La CPT estima también que «el agronegocio se consolidó como el modelo preferencial del gobierno para el campo», denuncia el abandono de los pueblos tradicionales, entre ellos las 3 mil comunidades quilombolas (afrodescendientes), donde se ha concentrado la violencia del agronegocio para despojarlos de sus tierras. El mapa de la violencia se incrementa con las grandes obras de infraestructura (represas, puertos) y los proyectos de minería a cielo abierto.
En agosto se realizó el Encuentro Unitario de los Trabajadores y Trabajadoras y Pueblos del Campo, de las Aguas y Bosques, que reunió 7 mil personas en Brasilia, pertenecientes a 33 movimientos rurales. Sin embargo, el gobierno no va a modificar su política, como no lo hizo Lula pese a colocarse el gorro con el emblema del MST. También Dilma se comprometió, en el Foro Social Mundial realizado en 2012 en Porto Alegre, en asentar campesinos sin tierra en los nuevos proyectos de irrigación en el noreste que, por el contrario, está ofreciendo a los grandes empresarios exportadores.
Son palabras que no se van a traducir en cambios políticos. Para que eso sucediera sería necesaria una nueva oleada de movilizaciones y de movimientos como sucedió en la década de 1970. Pero ahora las políticas sociales y el ascenso social, limitado por cierto, están desarticulando a los movimientos, a los que a lo sumo les ofrecen migajas en forma de créditos para la producción y viviendas. La CPT recuerda en su informe que «el Estado ya tomó posición ante el contexto agrario brasileño» y que «vivimos un tiempo en que es necesario optar por un nuevo modo de pensar y de vivir».

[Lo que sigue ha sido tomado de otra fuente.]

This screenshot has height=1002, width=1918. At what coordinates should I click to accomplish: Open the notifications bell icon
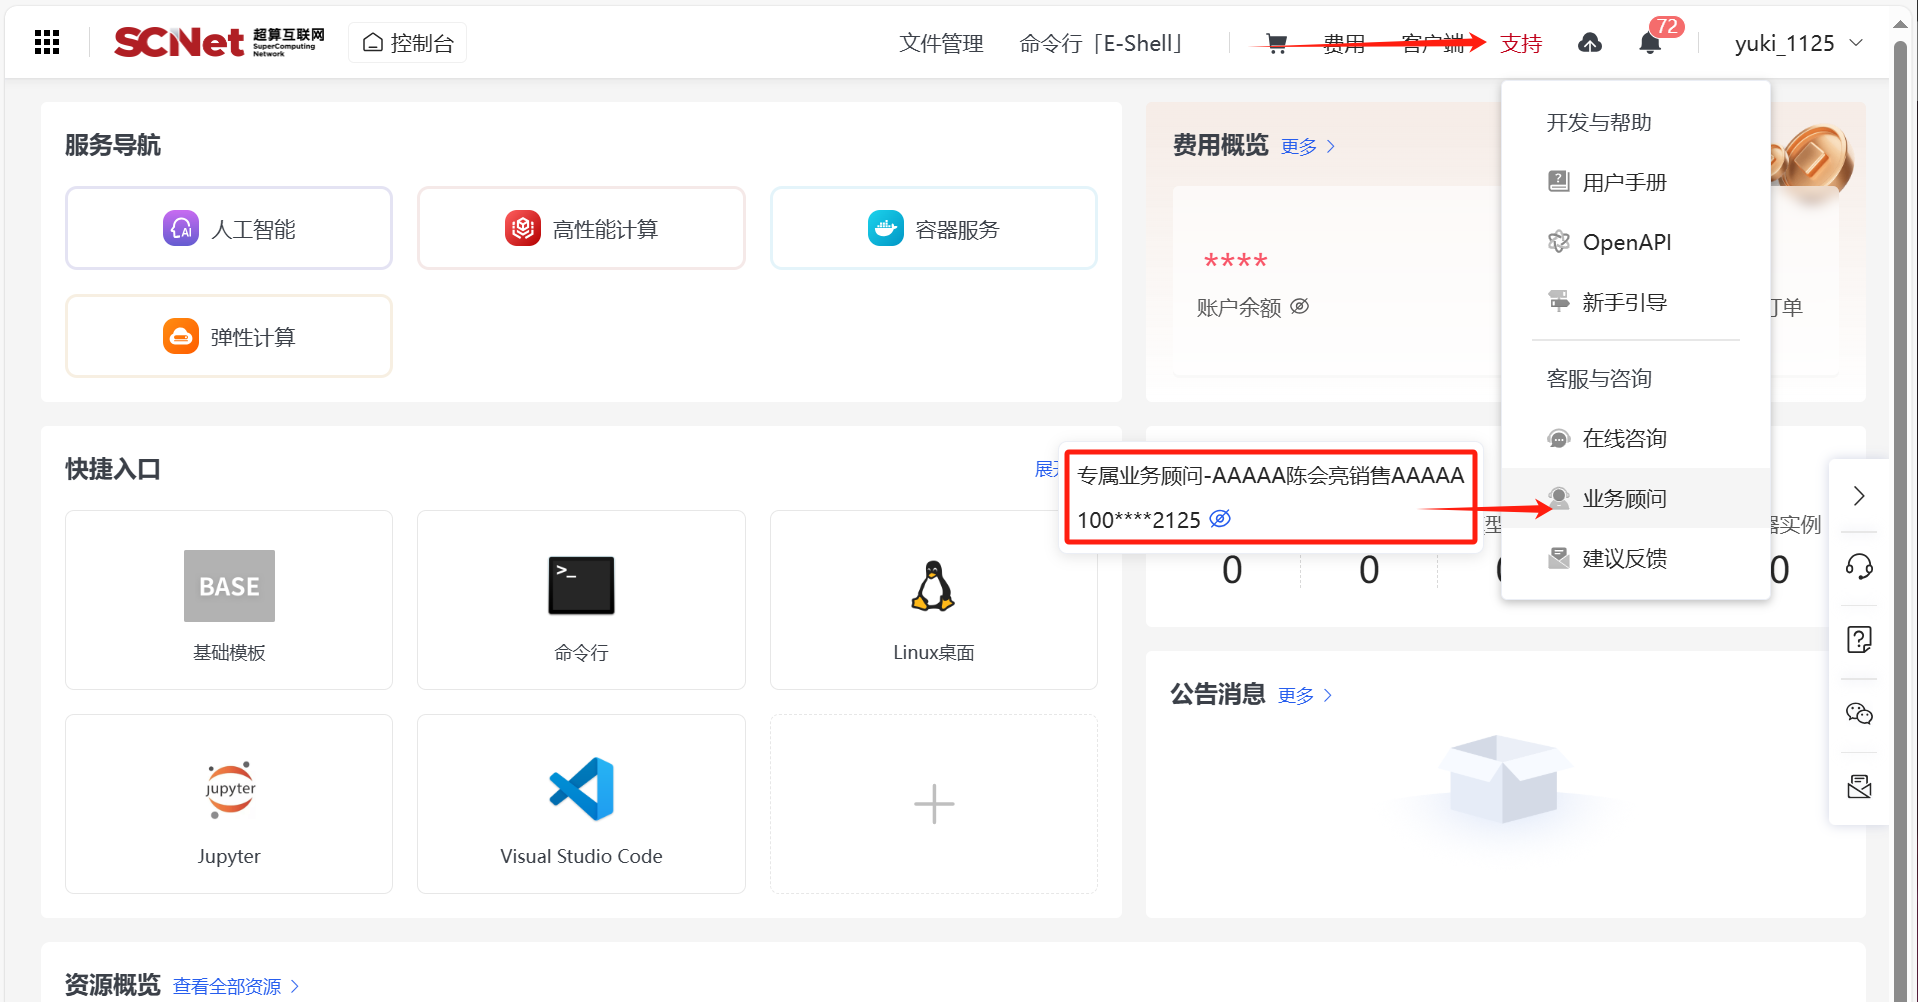(x=1650, y=43)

Es ahí donde, a mi modo de ver, la experiencia de las comunidades zapatistas tiene algo para enseñarnos. Ya no es posible seguir confiando en el Estado como garante de la alimentación, la vivienda, la educación, la salud y todo aquello que los sectores populares necesitan para sobrevivir. Esa época pasó a la historia, fue enterrada por el capital cuando decidió liberarse del estado de bienestar y de la soberanía nacional como estorbos a la acumulación de capital, hoy acumulación por guerra. Los movimientos que sigan confiando en el Estado para resolver la vida de sus miembros están condenados a perder su carácter de movimientos antisistémicos.